Task directions → After locating the line that holds "Task: Click the", repeat it and each following line exactly until the material ends, skipping pictures.

★ ★ ★

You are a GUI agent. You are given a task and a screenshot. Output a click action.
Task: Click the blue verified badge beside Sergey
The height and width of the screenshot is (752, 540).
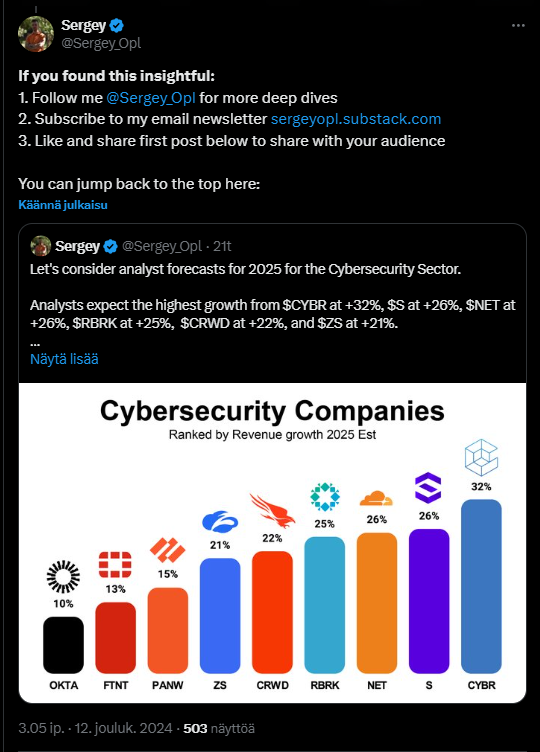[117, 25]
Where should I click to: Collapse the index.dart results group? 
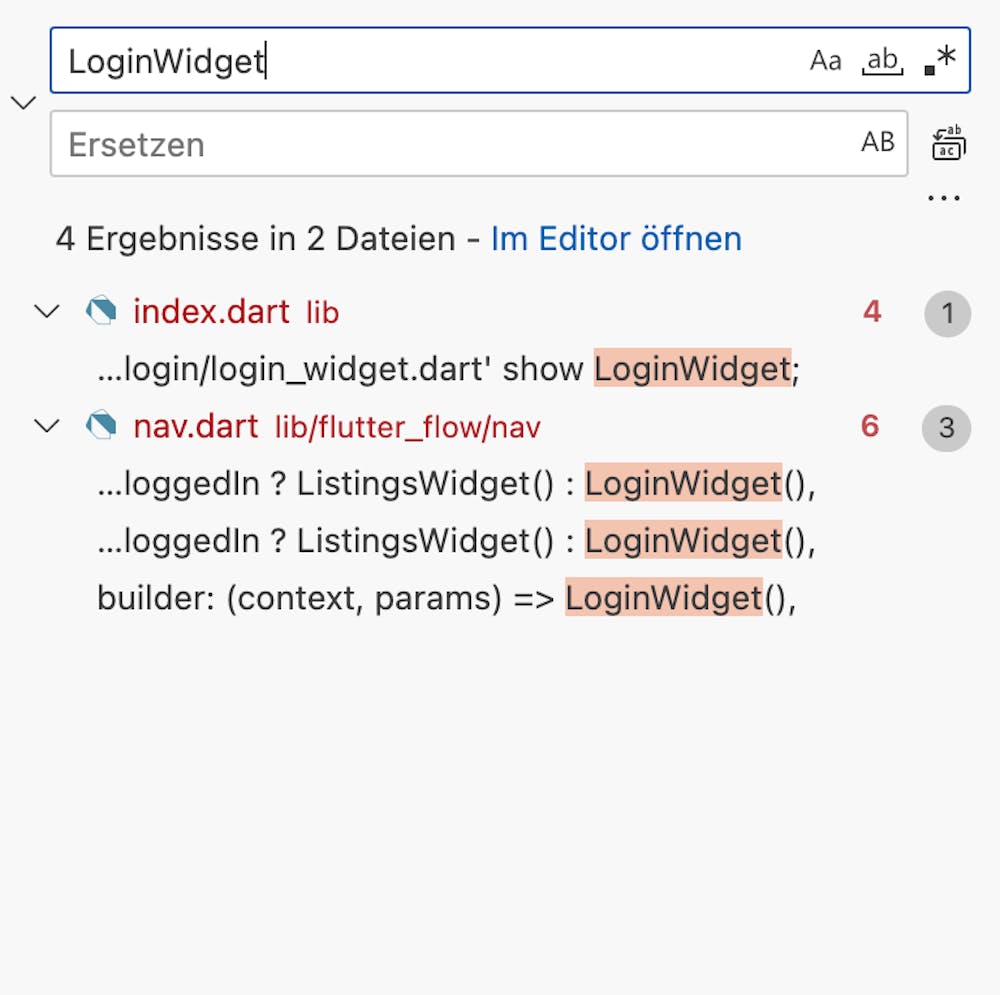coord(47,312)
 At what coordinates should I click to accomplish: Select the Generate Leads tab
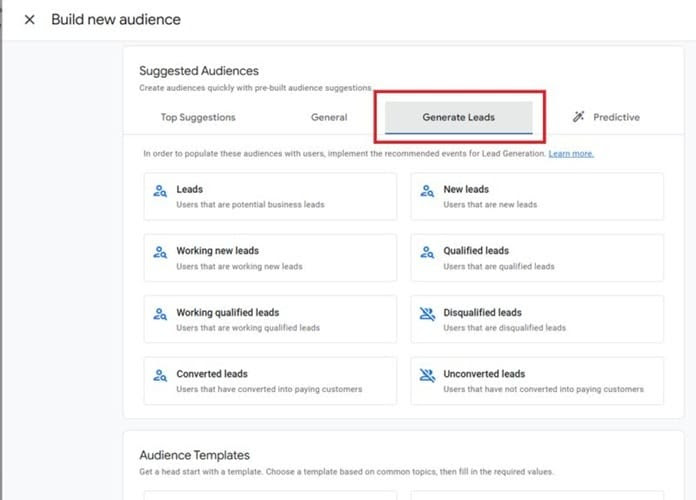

★ ★ ★

Solution to this problem →
Task: Click the blue verified badge beside Sergey
The height and width of the screenshot is (752, 540).
[117, 25]
Where should I click to: Collapse the index.dart results group? 
coord(47,312)
 At what coordinates should I click to accomplish: Select the Generate Leads tab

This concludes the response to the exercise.